As the report’s subtitle makes clear (“Future Options for U.N. Governance”), the majority of the report is concerned with examining options for an international legal regime regulating cloning. The report lays out all options for such regulation, but the report’s language leans toward supporting allowing research cloning but banning cloning for reproductive purposes:
Public policy demands that the international community show itself as capable of espousing an effective and pragmatic approach with respect to both reproductive and research cloning as a matter of urgency before the birth of a human being from a cloned embryo. This would have a
deterrent effect on the publicised efforts of several groups to produce a cloned human being. On the other hand the delay in arriving at a consensus at the international level may encourage forum shopping by determined proponents of reproductive cloning.

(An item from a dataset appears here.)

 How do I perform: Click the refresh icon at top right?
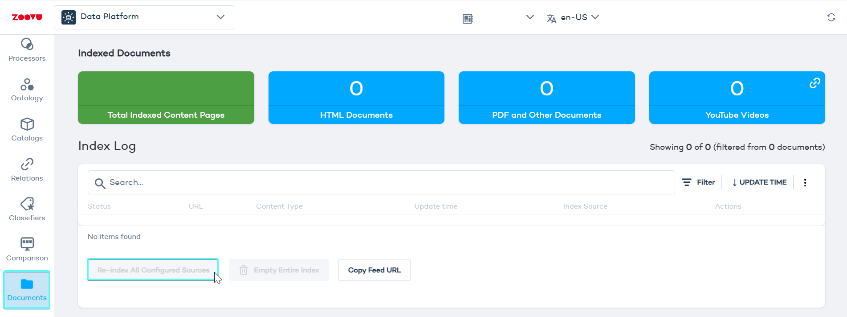coord(831,17)
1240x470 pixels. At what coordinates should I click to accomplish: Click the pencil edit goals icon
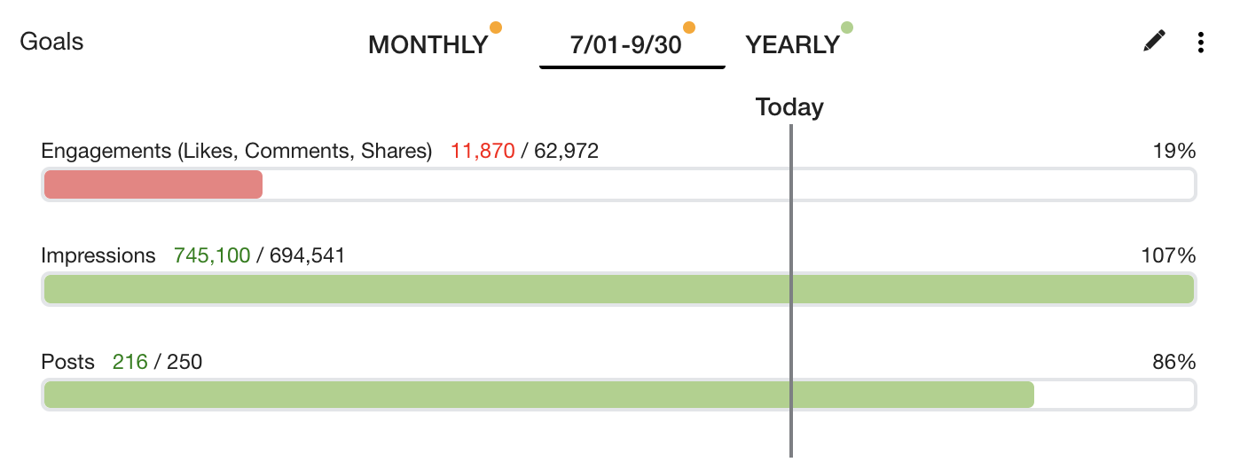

Since cloning and the human embryo is a new area for international law, this is a test case for the GA to adapt to the changing face of international law and participate in its progressive development.
Should we be encouraged or terrified that the United Nations is thinking about the regulation of such issues? On the one hand, this kind of bioethics issue, in which states’ desires for the prestige and money that come with achieving scientific breakthroughs creates an atmosphere in which ethical considerations are easily dispensed with, would seem to be begging for a precedent in international law. But this is a case in which the likely international consensus seems sensible (a ban on reproductive cloning but not on research cloning).
On the other hand, given the less than laudable record of, for example, the United Nations’ human rights bodies, the expansion of U.N. interest in an area that is as yet so little understood seems likely to create a perfect storm of unintended consequences.